◆ Exercise objective:
Extract all lines in the data that contain the word "photo".

(Pixel coordinate grounding data)
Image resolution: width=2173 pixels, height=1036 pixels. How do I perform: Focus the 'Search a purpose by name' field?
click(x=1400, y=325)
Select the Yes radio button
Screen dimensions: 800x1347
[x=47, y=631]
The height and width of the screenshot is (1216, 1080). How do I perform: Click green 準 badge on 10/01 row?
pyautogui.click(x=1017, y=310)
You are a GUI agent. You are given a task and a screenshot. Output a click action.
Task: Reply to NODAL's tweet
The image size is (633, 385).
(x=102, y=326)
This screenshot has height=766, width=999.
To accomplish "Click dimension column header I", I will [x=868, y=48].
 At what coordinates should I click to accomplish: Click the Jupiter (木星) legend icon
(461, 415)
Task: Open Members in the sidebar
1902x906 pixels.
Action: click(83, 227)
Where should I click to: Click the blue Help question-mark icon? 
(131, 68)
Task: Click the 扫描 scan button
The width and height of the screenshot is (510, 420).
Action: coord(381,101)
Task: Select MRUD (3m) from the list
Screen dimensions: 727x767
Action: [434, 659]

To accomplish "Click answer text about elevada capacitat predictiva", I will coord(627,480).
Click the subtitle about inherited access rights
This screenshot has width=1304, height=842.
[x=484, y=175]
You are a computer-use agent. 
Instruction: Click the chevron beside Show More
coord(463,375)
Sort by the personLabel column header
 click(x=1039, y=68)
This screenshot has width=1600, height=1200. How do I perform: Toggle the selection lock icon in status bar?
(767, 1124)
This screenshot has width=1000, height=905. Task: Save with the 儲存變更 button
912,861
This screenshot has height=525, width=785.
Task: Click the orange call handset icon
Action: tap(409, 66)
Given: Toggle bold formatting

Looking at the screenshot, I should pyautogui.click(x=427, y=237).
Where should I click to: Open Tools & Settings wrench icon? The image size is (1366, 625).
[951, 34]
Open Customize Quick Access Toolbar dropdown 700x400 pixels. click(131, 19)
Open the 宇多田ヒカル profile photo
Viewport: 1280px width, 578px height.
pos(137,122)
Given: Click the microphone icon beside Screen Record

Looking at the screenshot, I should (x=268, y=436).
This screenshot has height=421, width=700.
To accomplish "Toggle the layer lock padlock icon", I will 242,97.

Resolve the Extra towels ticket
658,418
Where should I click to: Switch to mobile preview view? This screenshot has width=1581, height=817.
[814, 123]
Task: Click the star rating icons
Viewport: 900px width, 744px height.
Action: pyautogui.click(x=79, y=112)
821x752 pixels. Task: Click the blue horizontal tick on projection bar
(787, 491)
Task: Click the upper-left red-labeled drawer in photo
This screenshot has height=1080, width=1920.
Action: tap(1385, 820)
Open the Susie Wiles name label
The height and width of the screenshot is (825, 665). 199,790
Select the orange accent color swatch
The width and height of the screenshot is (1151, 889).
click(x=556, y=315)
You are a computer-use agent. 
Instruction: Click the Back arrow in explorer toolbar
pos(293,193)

◆ Solution to the problem:
Open the 宇多田ヒカル profile photo
Task: Click the upper-left red-labeled drawer in photo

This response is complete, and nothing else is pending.